The little house at the end of a pier in Crissy Field is called a tide house, because equipment inside measures the daily rise and fall of the tide it's been doing that for 155 years.
"Well this particular station is amazing. It's been measuring continuously since 1854," said National Oceanic and Atmospheric Administration scientist Stephen Gill.
Gill says it's the oldest tidal gauge in the western hemisphere. It's had a couple upgrades over the years.
Its original purpose was to help ships safely navigate the bay, but its data is now invaluable to climate researchers, because the gauge also monitors sea levels.
"The sea level has been rising since 1900 about two millimeters per year," said Gill.
That's about eight inches over the last 100 years. Combined with data from other gauges around the world, Gill says it helps shows a sea level rise of two millimeters a year globally as well and now satellite data is monitoring the rising sea as well.
"That system is suggesting a three millimeter per year rise and its sort of implying that over the last 15 years there's been an acceleration," said Gill.
Berkeley-based explorer Dennis Schmidt doesn't need gauges to know the earth is warming.
He is credited with discovering the earth's newest island, revealed in eastern Greenland in 2005 with the retreat of an ice shelf.
He knew the area from living among the Eskimos for years and he named it "Warming Island" in the Eskimo dialect of the region.

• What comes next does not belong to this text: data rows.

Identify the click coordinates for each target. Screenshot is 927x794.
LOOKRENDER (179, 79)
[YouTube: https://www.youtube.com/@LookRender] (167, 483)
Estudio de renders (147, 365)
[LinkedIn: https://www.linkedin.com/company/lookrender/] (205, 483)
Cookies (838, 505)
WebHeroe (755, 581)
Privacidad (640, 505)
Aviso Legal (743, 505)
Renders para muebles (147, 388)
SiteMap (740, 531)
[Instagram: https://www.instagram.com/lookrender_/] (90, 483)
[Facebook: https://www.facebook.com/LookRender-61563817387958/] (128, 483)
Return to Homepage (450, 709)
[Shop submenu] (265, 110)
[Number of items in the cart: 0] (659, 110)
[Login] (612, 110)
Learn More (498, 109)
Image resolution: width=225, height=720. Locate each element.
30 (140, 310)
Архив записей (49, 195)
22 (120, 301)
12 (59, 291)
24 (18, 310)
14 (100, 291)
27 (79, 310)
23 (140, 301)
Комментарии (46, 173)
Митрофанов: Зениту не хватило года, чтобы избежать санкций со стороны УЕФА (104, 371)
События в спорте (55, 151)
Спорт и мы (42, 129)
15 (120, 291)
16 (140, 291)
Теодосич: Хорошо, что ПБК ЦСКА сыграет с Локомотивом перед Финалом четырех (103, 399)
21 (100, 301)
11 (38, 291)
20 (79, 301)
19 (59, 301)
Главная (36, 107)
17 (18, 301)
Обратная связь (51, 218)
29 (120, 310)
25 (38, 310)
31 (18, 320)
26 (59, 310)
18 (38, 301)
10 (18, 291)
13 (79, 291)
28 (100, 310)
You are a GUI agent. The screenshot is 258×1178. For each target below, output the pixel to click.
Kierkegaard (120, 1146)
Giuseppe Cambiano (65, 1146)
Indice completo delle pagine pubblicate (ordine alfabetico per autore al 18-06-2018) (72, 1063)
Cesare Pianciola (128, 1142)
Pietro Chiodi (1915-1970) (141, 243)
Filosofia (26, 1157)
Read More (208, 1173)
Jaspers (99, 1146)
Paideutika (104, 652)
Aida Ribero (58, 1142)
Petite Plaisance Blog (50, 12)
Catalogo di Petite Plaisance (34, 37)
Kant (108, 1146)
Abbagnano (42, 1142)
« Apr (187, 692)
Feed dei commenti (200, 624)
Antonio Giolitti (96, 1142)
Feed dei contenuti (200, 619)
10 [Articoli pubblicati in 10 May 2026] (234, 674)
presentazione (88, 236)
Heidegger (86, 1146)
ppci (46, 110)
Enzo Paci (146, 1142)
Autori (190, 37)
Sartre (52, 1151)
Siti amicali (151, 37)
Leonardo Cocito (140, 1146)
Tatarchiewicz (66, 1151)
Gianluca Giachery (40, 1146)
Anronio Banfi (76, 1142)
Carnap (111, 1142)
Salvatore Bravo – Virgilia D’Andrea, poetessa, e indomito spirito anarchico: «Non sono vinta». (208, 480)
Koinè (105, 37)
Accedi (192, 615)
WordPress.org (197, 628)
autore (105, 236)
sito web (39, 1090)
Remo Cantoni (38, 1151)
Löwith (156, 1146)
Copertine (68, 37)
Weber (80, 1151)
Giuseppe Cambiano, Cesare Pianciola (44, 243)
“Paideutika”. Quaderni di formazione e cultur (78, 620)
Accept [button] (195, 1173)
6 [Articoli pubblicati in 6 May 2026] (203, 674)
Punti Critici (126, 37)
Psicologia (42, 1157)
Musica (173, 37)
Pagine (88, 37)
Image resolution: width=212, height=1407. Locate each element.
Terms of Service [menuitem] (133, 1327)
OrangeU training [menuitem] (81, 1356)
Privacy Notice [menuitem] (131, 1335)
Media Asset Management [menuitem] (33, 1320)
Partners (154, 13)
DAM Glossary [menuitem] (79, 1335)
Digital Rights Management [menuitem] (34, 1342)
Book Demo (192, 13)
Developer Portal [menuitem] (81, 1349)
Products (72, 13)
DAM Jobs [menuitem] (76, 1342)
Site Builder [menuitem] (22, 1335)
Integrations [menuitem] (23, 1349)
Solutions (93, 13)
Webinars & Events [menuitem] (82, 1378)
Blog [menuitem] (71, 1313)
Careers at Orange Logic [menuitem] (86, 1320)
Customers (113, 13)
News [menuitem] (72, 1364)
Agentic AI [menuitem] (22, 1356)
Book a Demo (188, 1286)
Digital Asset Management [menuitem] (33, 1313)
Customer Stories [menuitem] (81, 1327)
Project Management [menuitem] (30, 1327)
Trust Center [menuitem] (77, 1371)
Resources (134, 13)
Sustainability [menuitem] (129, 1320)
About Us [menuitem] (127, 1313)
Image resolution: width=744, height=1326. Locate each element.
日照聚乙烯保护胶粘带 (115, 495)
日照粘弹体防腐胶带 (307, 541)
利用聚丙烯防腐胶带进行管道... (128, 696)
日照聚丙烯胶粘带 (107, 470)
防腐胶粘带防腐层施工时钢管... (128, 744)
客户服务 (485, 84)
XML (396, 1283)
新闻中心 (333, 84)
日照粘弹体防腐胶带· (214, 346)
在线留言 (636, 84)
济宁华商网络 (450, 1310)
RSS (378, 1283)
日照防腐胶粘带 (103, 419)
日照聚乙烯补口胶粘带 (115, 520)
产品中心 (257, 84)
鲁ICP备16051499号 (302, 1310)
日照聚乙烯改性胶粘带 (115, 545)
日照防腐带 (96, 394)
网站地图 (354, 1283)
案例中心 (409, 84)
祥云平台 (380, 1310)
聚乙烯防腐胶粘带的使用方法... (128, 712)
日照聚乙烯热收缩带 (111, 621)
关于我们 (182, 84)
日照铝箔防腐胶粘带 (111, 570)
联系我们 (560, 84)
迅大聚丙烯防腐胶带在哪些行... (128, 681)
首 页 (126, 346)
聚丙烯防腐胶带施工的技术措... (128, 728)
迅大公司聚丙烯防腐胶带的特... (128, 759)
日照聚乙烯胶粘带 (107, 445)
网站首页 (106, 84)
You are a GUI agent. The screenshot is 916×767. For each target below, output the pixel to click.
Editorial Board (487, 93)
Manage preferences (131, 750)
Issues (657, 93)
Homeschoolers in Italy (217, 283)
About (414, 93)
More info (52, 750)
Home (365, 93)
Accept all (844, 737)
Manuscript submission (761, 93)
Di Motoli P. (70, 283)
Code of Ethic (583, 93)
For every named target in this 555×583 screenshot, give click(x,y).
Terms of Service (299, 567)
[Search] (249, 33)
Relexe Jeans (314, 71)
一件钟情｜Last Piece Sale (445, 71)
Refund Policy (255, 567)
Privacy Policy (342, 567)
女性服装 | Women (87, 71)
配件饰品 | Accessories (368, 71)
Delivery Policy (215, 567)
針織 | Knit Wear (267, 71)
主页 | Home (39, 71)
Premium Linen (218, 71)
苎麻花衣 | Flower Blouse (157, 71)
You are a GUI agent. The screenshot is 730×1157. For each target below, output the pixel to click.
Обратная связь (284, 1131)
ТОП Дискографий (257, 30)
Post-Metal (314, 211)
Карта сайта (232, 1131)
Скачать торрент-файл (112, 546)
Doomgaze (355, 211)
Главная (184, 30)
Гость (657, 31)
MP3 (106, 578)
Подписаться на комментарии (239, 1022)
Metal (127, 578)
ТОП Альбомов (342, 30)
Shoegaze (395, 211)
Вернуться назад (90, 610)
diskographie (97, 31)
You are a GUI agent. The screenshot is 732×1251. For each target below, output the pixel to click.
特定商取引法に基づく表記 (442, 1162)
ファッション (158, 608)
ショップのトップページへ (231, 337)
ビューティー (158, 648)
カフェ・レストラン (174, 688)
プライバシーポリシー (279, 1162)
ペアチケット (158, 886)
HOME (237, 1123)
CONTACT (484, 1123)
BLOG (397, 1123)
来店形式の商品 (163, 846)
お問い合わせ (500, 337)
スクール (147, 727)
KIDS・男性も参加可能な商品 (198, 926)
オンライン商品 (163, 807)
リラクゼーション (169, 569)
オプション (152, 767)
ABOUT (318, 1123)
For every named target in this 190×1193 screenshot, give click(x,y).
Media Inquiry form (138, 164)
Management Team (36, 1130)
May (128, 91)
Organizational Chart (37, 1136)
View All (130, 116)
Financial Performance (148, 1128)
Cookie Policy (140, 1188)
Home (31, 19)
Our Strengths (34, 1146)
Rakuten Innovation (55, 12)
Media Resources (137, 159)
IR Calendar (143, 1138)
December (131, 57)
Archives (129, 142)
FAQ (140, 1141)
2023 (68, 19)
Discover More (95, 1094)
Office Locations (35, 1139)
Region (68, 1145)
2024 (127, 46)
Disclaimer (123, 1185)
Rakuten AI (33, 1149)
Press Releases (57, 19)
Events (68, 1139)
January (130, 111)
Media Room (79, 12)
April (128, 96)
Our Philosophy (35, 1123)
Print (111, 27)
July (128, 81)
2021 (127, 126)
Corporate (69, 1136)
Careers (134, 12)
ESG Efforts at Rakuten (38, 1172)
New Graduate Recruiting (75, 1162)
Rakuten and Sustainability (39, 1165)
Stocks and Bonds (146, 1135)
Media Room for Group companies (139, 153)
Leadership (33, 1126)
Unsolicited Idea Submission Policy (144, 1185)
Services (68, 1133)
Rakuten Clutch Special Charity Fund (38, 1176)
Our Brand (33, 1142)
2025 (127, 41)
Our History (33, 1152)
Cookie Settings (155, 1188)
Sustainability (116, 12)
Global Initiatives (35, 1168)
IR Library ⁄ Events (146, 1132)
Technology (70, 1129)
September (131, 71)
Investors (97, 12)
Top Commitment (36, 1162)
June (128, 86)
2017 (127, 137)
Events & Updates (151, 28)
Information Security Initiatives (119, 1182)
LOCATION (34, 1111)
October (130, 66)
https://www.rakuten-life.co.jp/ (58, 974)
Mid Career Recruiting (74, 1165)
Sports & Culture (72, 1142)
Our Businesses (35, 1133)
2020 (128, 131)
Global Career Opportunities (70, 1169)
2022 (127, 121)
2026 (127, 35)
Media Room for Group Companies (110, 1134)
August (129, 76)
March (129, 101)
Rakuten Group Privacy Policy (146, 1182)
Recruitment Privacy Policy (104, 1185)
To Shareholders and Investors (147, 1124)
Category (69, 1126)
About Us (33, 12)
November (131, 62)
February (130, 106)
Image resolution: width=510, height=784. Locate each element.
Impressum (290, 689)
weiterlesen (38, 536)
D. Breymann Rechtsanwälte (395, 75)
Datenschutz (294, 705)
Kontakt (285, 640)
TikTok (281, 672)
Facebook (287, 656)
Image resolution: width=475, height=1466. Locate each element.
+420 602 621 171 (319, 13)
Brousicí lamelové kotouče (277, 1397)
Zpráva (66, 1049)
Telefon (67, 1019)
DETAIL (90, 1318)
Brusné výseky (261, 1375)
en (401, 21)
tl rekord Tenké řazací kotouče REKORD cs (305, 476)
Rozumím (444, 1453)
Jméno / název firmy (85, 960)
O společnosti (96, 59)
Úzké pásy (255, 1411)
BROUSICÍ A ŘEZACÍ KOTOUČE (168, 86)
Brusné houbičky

This summer, he was in the eastern Siberian Sea for the first time in about 40 years and he said the ice is gone and polar bears are stranded on an island.
"Eventually starvation pushes them out to sea to try to find ice to work from, but there is no ice now so some of these bears we saw swimming past our boat, very sad to see them swimming past, knowing that they were swimming into nowhere," said Schmidt.
Schmidt is not following developments at the Copenhagen Climate Conference, leaving politics to the politicians.